§ **Source information**:
··········

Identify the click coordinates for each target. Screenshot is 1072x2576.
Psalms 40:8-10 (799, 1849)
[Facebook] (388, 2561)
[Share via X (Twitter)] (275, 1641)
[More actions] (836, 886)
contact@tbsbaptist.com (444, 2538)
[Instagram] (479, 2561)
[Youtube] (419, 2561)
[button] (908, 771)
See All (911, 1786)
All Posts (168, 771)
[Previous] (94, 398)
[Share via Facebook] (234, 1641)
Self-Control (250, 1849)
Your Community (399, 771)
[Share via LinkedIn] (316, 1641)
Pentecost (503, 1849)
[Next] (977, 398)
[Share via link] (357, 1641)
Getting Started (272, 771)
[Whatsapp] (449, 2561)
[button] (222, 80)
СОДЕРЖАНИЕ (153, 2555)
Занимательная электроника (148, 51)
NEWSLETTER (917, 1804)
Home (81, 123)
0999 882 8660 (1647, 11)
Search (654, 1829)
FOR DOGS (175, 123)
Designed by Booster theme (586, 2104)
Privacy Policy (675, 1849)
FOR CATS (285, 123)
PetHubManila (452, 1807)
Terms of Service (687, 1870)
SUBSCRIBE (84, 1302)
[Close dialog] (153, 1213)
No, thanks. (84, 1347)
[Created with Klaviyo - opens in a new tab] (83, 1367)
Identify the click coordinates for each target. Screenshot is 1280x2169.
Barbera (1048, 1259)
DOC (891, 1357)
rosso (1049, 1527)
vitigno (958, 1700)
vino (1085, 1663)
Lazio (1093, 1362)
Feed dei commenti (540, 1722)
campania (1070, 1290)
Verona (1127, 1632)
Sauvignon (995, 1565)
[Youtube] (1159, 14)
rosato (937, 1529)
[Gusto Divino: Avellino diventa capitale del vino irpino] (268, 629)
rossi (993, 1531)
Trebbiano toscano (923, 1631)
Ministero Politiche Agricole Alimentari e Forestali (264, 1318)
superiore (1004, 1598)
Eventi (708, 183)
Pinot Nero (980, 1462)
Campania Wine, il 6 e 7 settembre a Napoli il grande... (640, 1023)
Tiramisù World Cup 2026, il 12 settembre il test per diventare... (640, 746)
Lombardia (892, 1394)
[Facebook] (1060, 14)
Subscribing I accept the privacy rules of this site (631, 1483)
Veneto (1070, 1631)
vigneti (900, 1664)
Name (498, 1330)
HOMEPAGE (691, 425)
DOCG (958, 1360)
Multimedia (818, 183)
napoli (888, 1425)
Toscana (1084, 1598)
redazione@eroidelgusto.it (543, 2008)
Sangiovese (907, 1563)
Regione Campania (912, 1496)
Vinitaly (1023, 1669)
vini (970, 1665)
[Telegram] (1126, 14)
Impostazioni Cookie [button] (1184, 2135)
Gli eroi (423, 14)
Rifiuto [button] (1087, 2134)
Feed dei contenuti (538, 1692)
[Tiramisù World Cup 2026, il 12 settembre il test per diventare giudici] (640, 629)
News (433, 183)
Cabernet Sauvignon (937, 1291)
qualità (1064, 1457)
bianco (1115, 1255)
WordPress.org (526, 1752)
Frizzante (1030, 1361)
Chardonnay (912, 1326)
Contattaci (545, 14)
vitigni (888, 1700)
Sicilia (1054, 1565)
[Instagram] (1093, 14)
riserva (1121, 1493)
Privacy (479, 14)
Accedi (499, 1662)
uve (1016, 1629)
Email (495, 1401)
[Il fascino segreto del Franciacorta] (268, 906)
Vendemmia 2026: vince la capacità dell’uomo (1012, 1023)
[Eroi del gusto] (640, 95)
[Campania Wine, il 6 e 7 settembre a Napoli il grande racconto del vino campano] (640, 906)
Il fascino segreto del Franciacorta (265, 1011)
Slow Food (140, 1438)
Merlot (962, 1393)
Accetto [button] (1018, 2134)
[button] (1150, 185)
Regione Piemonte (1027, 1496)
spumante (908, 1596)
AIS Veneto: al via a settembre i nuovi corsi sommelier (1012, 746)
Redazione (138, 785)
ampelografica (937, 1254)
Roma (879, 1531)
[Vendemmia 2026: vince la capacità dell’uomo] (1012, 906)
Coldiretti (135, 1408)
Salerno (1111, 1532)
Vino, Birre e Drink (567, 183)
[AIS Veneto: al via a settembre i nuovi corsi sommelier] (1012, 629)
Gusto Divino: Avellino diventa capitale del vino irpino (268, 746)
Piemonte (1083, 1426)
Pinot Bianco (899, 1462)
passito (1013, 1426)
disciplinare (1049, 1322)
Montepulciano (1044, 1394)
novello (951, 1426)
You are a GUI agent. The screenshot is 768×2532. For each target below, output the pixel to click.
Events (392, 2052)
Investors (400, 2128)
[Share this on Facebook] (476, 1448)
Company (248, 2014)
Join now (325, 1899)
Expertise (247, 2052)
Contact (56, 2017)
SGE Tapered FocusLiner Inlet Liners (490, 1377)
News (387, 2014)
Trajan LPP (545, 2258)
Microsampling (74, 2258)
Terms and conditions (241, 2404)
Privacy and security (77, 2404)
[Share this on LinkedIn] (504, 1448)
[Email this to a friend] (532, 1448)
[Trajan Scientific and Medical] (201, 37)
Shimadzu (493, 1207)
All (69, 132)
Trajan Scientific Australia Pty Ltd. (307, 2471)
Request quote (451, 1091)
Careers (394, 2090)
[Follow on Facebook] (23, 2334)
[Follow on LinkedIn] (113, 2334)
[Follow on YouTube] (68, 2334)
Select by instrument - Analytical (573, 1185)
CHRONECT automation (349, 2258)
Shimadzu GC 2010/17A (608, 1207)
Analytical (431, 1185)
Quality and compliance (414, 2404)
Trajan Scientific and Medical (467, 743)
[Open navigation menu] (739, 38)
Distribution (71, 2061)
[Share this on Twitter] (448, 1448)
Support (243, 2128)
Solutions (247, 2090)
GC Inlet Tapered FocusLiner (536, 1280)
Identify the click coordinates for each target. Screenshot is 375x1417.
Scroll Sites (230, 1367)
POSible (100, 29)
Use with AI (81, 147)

··········

§ **Task objective**:
The expected answer is a copy of each line above containing "Veneto".

§ **Task response**:
Veneto (1070, 1631)
AIS Veneto: al via a settembre i nuovi corsi sommelier (1012, 746)
[AIS Veneto: al via a settembre i nuovi corsi sommelier] (1012, 629)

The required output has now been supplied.